* [INPUT]:
________

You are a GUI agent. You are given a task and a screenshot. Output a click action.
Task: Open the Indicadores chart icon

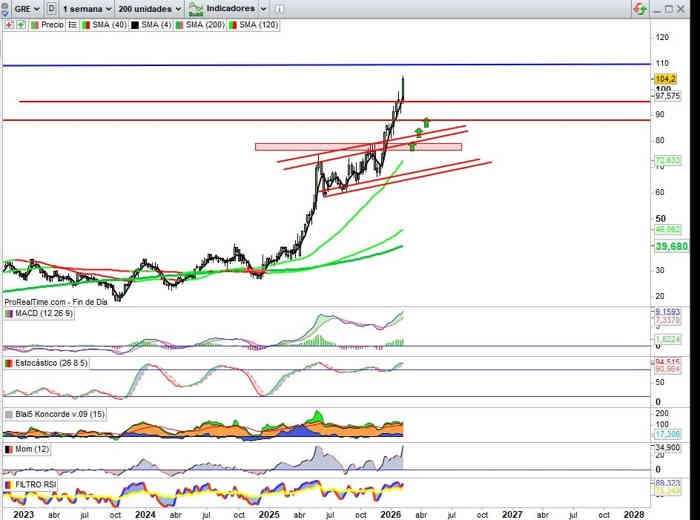click(x=198, y=8)
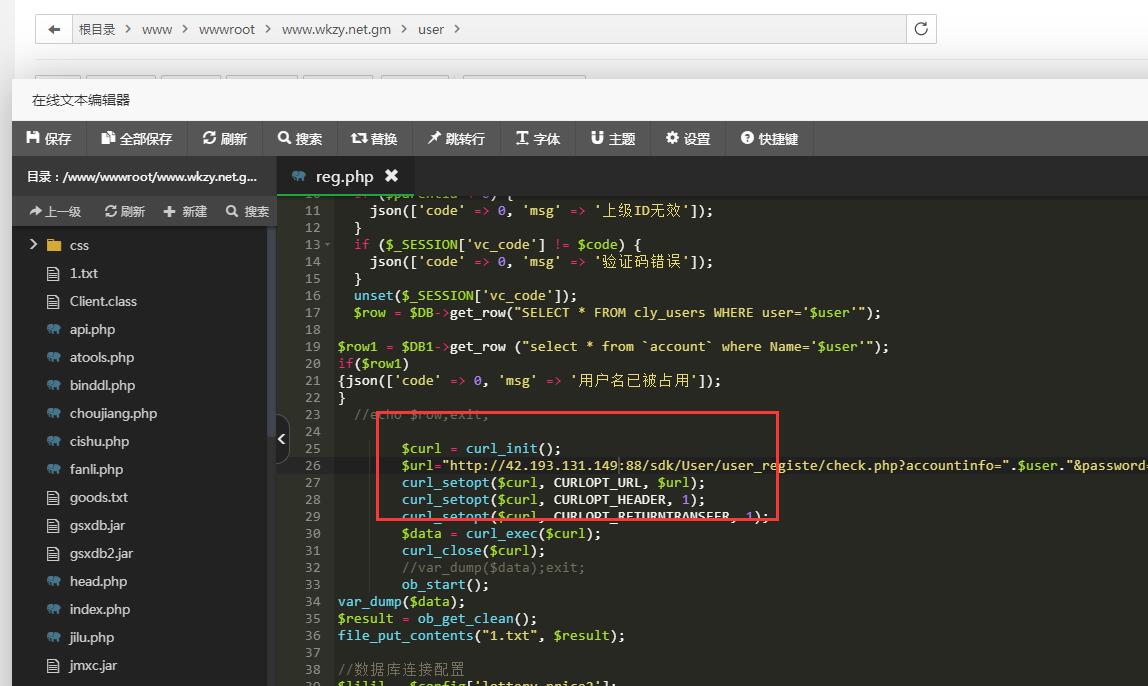Open Jump to Line (跳转行)
This screenshot has width=1148, height=686.
456,139
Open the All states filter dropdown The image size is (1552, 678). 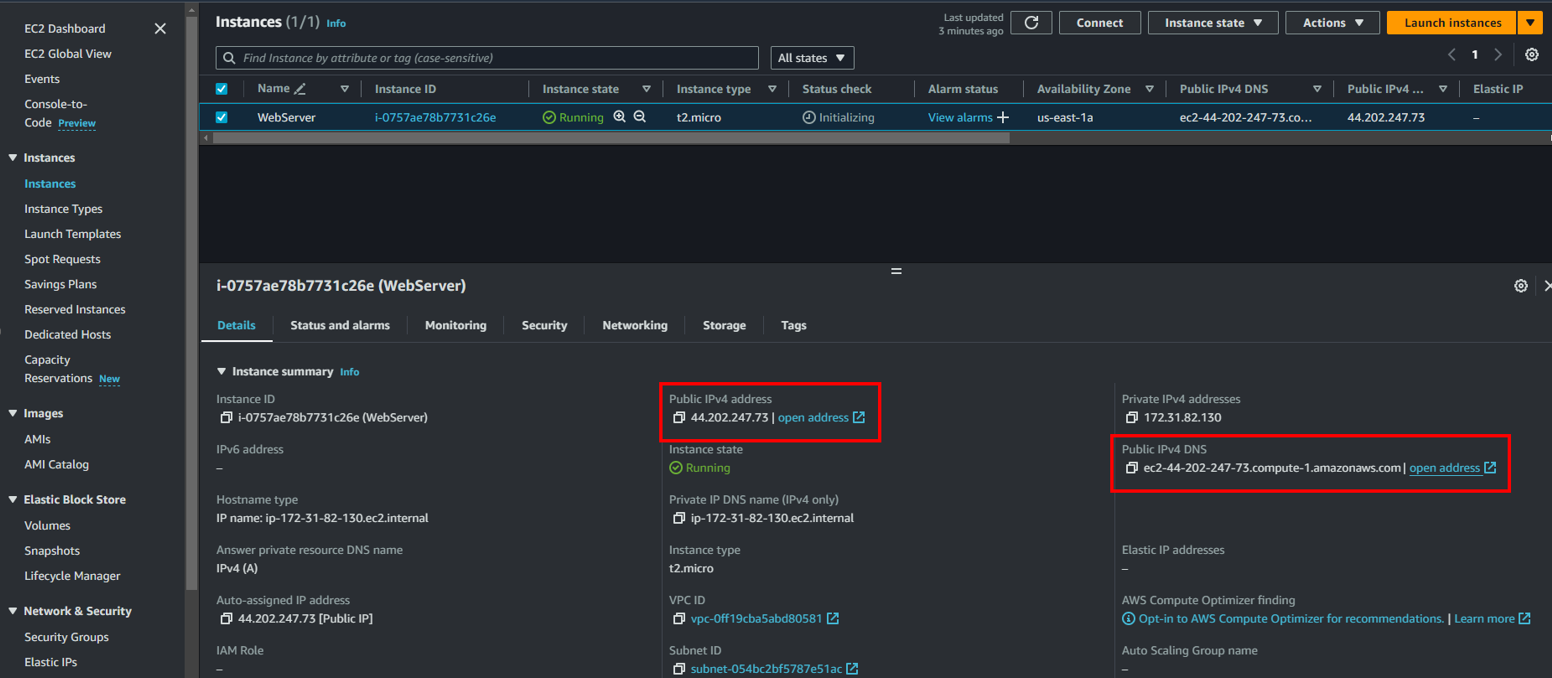812,57
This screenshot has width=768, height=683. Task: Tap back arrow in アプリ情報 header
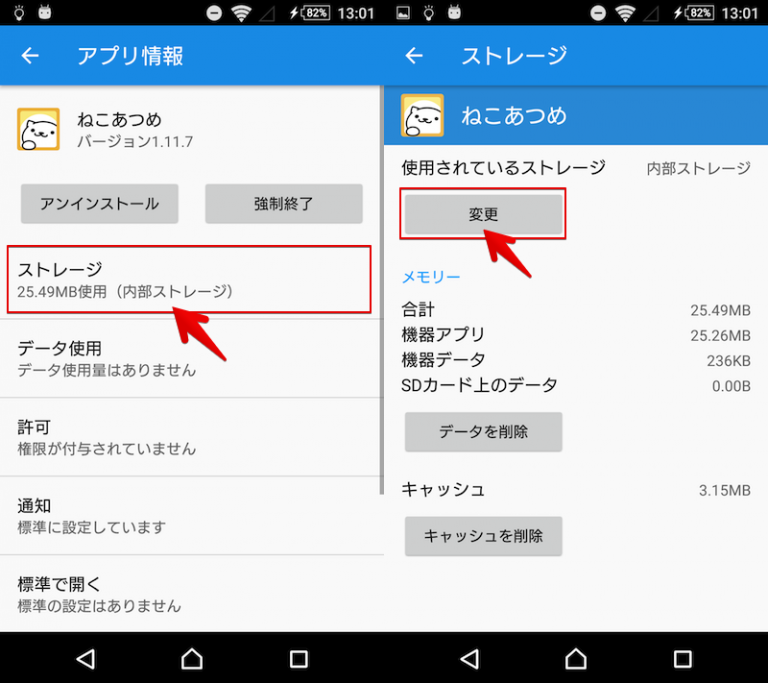30,56
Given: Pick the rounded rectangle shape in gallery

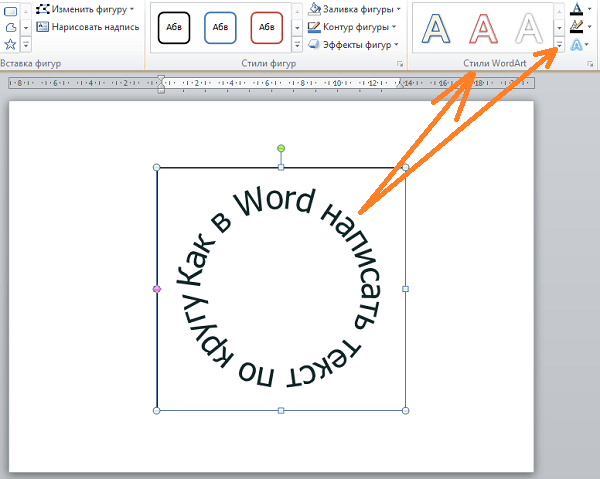Looking at the screenshot, I should point(10,11).
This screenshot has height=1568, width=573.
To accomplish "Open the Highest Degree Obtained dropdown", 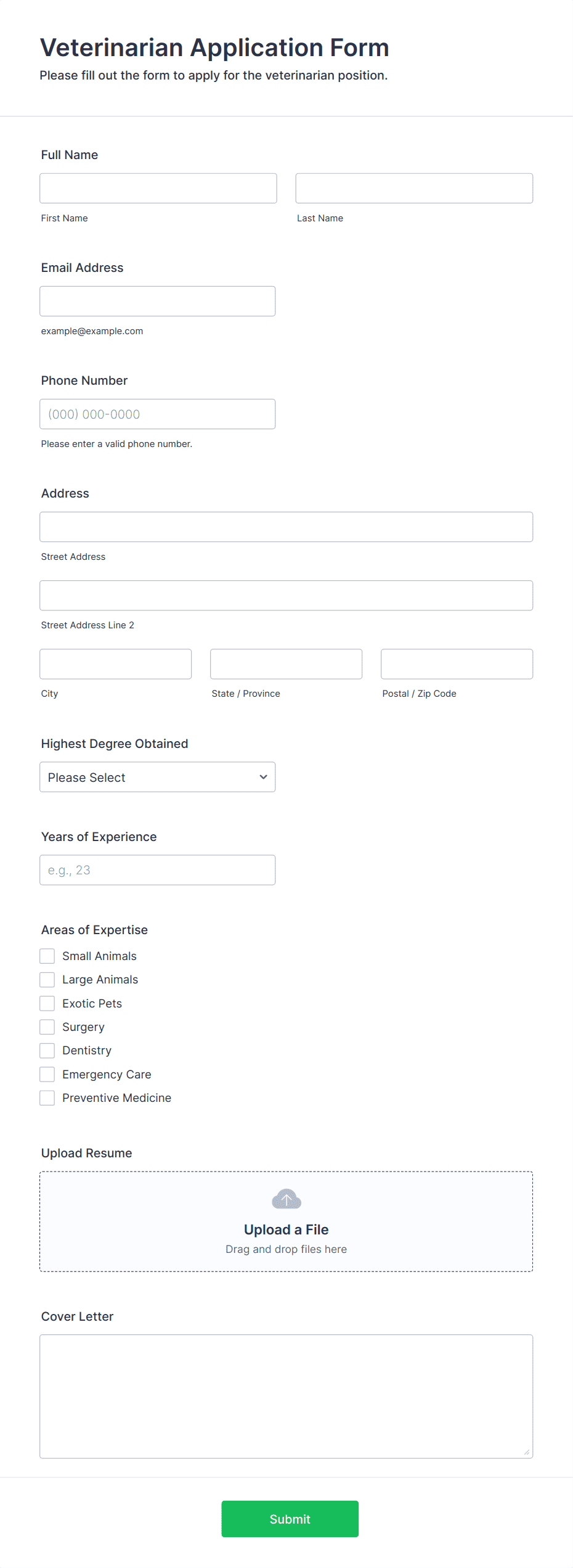I will 158,777.
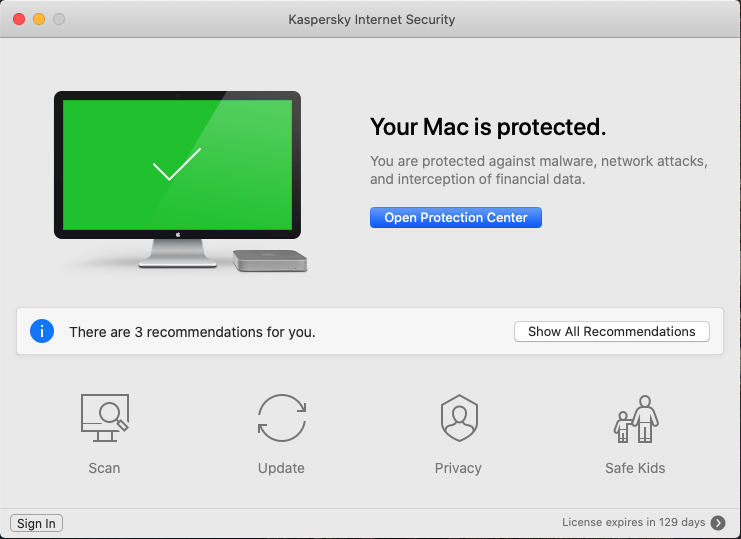Click the Update circular arrows icon

[281, 418]
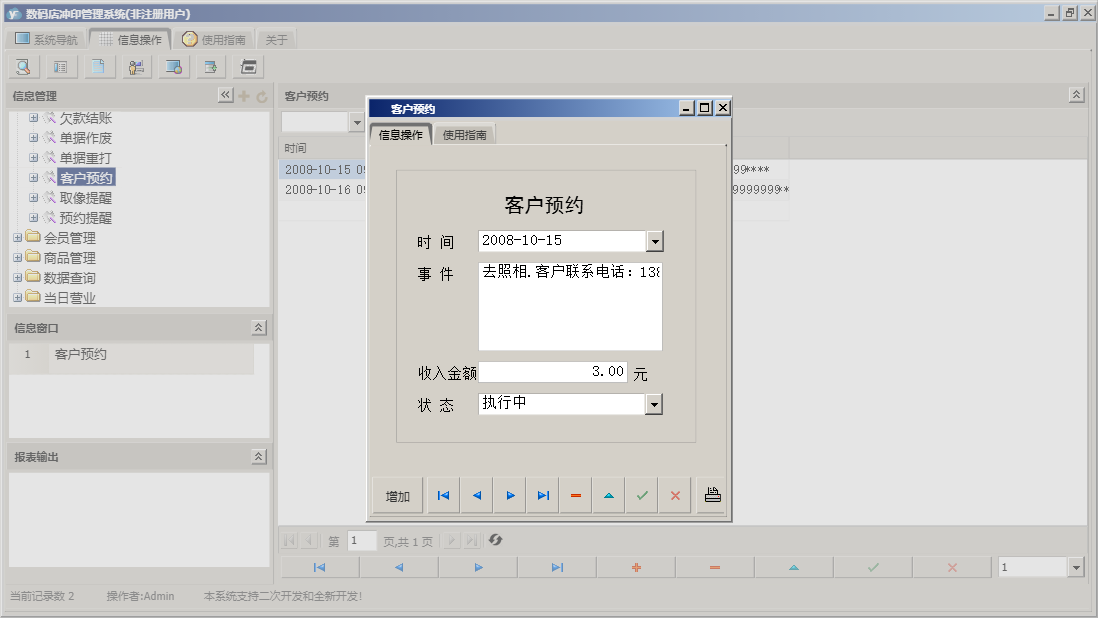Click the monitor display icon on the toolbar
1098x618 pixels.
pos(172,66)
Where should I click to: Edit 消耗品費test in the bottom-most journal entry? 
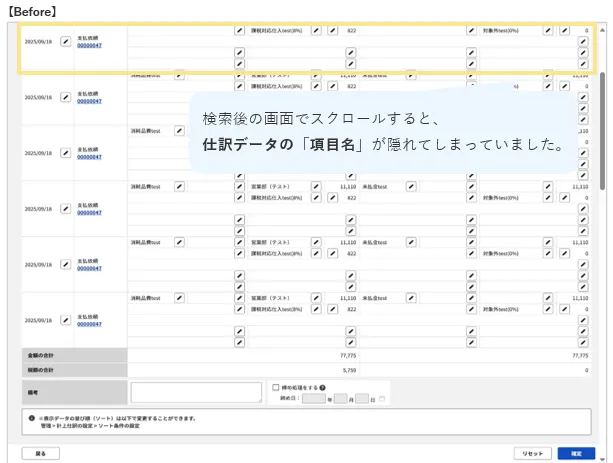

________

* [REQUIRED ACTION]: A clean copy is needed of the lines above from the one with "Given: Pick the" up to and including the one with "This screenshot has height=1568, width=573.". Please set it down exactly, with no pictures.

* [WRITTEN REPLY]:
Given: Pick the rounded rectangle shape in gallery

Looking at the screenshot, I should point(10,11).
This screenshot has height=1568, width=573.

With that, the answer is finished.